子どもなら、「ああ、なんでフロドはゴラムの言うことなんか信じて、サムに帰れなんて言うのだろう!」と切ない気持ちになったり、ハラハラしたりするのだろう。

少し大人になると、「人を無条件で信じ続けるなんて、なかなかできない。ずっと一緒につらい旅をしているとなおさら、喧嘩をしたり、友情にひびが入ったりするんだろうなぁ。」と、自分の経験に照らして人間関係について考えてみたりするかもしれない。

もう少し歳をとってストーリー没頭する年齢ではなくなってくると、「友情で結ばれている人達をだまして疑心暗鬼にするためには、情報を遮断して、それぞれ別の情報を与えてやれば簡単だ。」と悪巧みを冷静に分析してみたりするだろう。

昨日のこのブログで、「ほとんどの人がネットを使って生活をしている中で、それに疲れてきている人も増えてきているように思う。
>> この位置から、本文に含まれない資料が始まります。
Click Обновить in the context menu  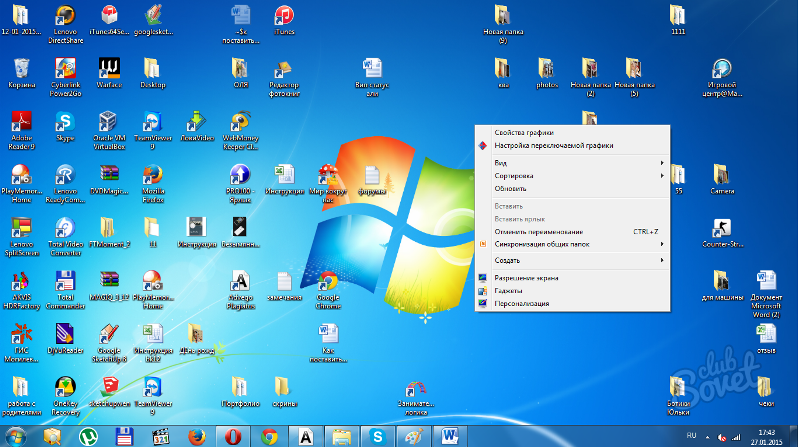coord(510,188)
」と書いたけれど、今の世の中で普通に生活していると、知らなくてもいい情報や、知らない方がよかった情報も、気がつかないうちに目に入ってくる。

そんな情報はもしかしたら、大切な誰かと自分を分断するような情報で、真実から目をそらされているかもしれないし、その情報によって、重要な判断で間違いをおかしているかもしれない。

王の帰還では、幸いサムがゴラムのうそに偶然気がつき、つまり、遮断されていた情報が一つにつながり、親友のフロドを助けに戻る。でも、毎日毎日たくさんのあふれるような情報に触れている私達の生活の中では、遮断された情報を一つにつなげる何かに偶然に巡り会うことも少ないだろう。

気がつけば、大切な人や大切なものを、分断された情報の洪水の中で失っているのかもしれない。